Polypipe expects to achieve good profit growth despite flooding
POLYPIPE, ONE of Europe’s biggest manufacturers of plastic pipe systems, expects its full-year underlying operating profit to be just below previous expectations, after contractors were unable to access some sites due to flooding.
The Doncaster-based company said it expects to report good growth in profits, despite challenging market conditions and the impact of the severe weather.
Polypipe is the largest manufacturer in the UK of plastic piping systems for the residential, commercial, civils and infrastructure sectors by revenue. It is also a major designer and manufacturer of energy efficient ventilation systems in the UK.
The company has issued a trading update for the 10 months ended October 31, 2019.
The company said it had achieved a resilient performance in tough markets with group revenue 4.3 per cent higher at £381.7m.
Polypipe said there had been continued good contribution from its acquisitions, which are performing well and the M&A (merger and acquisitions) pipeline remains encouraging.
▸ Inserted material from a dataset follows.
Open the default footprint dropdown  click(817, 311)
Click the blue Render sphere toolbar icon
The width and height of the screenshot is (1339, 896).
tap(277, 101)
The statement added: “Trading in the last four months reflects strong 2018 comparatives and short term political and economic uncertainty impacting our markets, with group revenue 1.7 per cent higher than the prior year. Since the end of October, this has been compounded by flooding and poor ground conditions, most notably in the North and the Midlands, meaning contractors and developers have not been able to access sites for civils and groundworks activities
“Against this backdrop, the board now expects underlying operating profit for the year to be just below its previous expectations.”
Martin Payne, the chief executive officer, said: “Despite increasingly challenging market conditions and the impact of the recent severe weather, we still expect to report good growth in profits, albeit just below our previous expectations.”
He added: “Fundamentals in the group’s markets remain strong, with a structural housing shortage, historically low interest rates, real wage growth and near full employment which means that we view our future prospects with confidence.”